NUVO: Why do you think The Diviners continues to be produced?

Jim Leonard: Well, it's got a big, bold story and characters that people can identify with. And the fact that it's set at an iconic time makes it something that translates across years; people can continue to identify with it.

NUVO: You mentioned you were in New Harmony recently. [Leonard has been involved with The New Harmony Project, a playwriting workshop based out of the titular Indiana city, since the '80s, first as a participant, now as a board member.]

Leonard: Yeah, right now it's more about giving back to the project than me particularly working on my own stuff. The first time I went was with The Diviners, which had been produced as a play in New York. Robert Altman was supposed to direct it as a film starring William Hurt. And at that time they were developing screenplays as well as plays.

NUVO: Can you describe the process? How is it helpful for someone developing a screenplay or play?

Leonard: First of all, the town is fantastic; it's easy to walk around and think, which puts you in a creative mindset from the get-go. The late Jane Owen did a marvelous job, not just restoring the town, but developing multiple places to walk and sit and think - and, she would probably say, pray and contemplate. And I like to walk around when I write; it helps clear my head, and I get a stronger sense of what the story is rather than just staring at words on the page. The thing that's helpful about the process is that there are 50 or 60 actors, plus a group of students, usually, from the University of Evansville. It's easy to grab an actor or group of actors at any time and have them read a scene for you, in order to hear things aloud.

NUVO: You're working on a pilot.

Leonard: It's sort of a throwback. Paul Newman did a movie years ago called Harper, which I loved, where he played a private investigator created by Ross McDonald, who wrote the Lew Archer series and did hard-boiled detective novels set in the '60s and '70s in Southern California. I've secured the rights to that series of books, and I'm recreating that series for television, and we'll see if it flies.
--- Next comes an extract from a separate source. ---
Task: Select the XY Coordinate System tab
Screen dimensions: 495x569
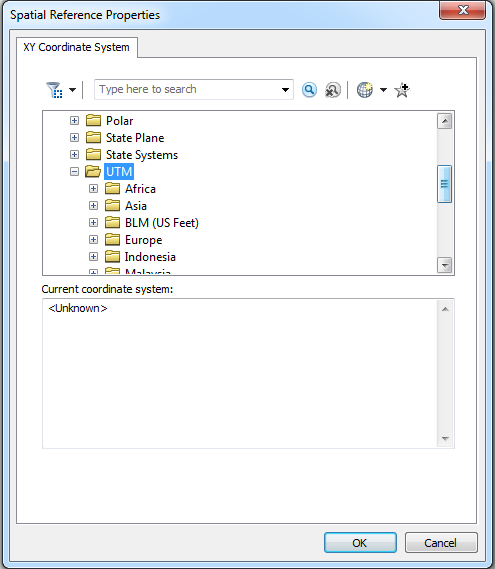Action: coord(77,47)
NUVO: You're cobbling together storylines from all of these novels?

Leonard: Yes, I'm stealing liberally and, hopefully, wisely. And his stuff is fun; he was considered the father of psychological detective fiction. It was less about clues and the mystery and more about why. He also wrote an awful lot about the disparity between the uber-wealthy and the not-so-wealthy.

NUVO: What's your theater company up to?

Leonard: We're producing a new play of mine that's a musical in October. It's called Bad Apples, and it's about the love triangle at Abu Ghraib between Lynndie England - you remember her? thumbs up? - a man named Charles Graner and a woman named Megan Ambuhl.

NUVO: I would think it would be difficult to sympathize with those characters.

Leonard: I kinda like them! It's sort of Brechtian, fun and a little crazy.

NUVO: You've also done a musical that starts during the Civil War.

Leonard: I did a show called Battle Hymn at Circle X two years ago, and it's been published and done a little bit since then. It's about a girl who gets pregnant during the Civil War by her 16 or 17-year-old boyfriend before he goes off. Her dad throws her out when he finds out she's pregnant, and she runs off to find a boyfriend, but she doesn't know what side he's even fighting for. She does end up finding him eventually, and by the time she finds him, he's with his boyfriend and things have changed a bit. She ends up looking for a safe place to have her baby - and she stays pregnant for over 150 years.

NUVO: With the Bloomington Playwrights Project you built a sort of hardy beast that survived the years.

Leonard: I'm stunned. Like any theater that survives - whether it's the IRT or the Phoenix in Indianapolis, or the Steppenwolf in Chicago - there's a core group of people who commit themselves to it. That was myself and Tom Moseman for the first three or four years, and after that it became other people who found an outlet for expression and great meaning through working there. It's also a very rare thing in that it is, basically, a community theater dedicated to new work, and I don't know of another place like that; and the community it happens to be in is a very creative community.